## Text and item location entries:
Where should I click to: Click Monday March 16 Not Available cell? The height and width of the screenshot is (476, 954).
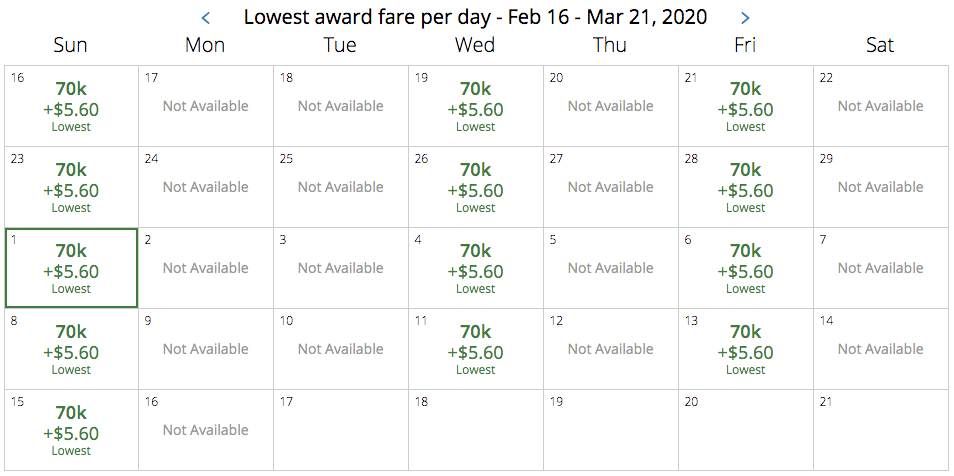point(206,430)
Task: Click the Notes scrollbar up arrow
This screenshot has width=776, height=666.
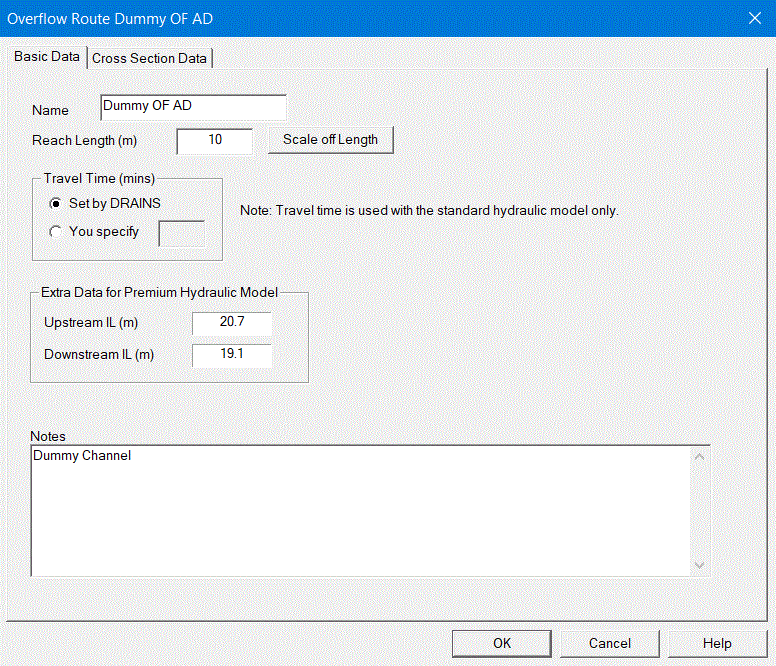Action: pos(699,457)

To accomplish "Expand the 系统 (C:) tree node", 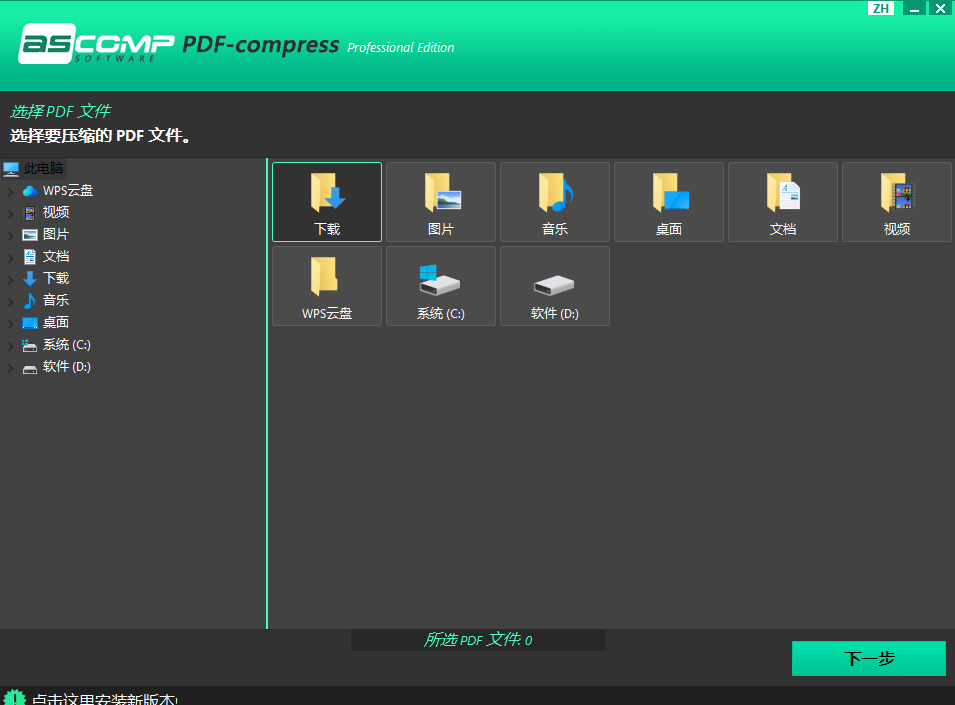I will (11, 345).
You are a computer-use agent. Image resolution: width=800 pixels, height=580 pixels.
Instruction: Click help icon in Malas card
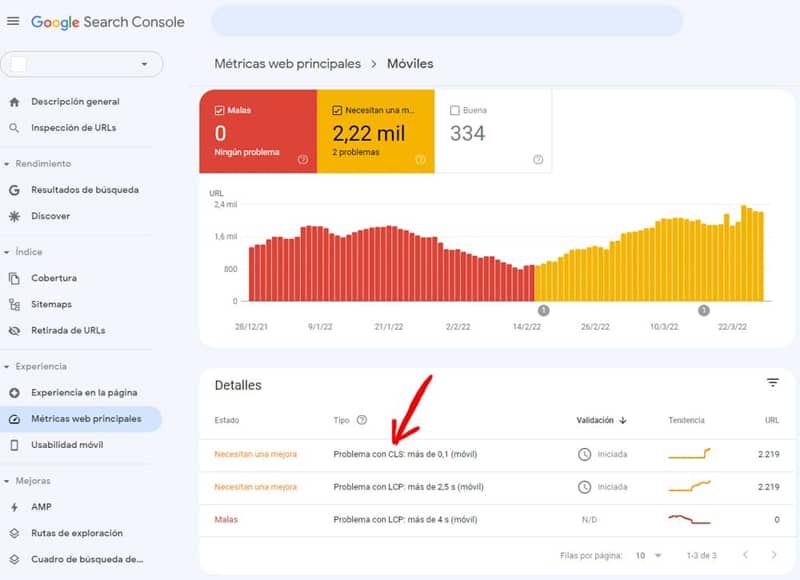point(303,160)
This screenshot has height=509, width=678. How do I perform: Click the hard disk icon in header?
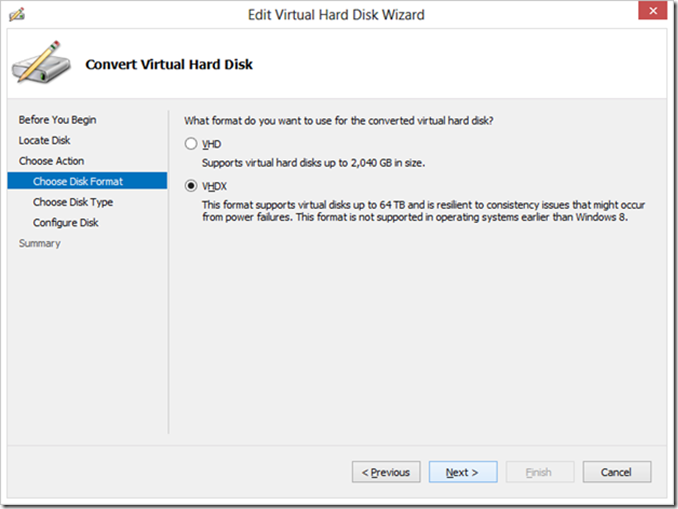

## EXERCISE DETAILS:
Copy the entries above word for word, starting at the very first line and ending with the line that contains "Action: pos(699,457)". Leave the pictures out of your copy.

## WRITTEN SOLUTION:
Where should I click to: Click Monday March 16 Not Available cell? The height and width of the screenshot is (476, 954).
point(206,430)
Task: Click the Notes scrollbar up arrow
This screenshot has width=776, height=666.
Action: pos(699,457)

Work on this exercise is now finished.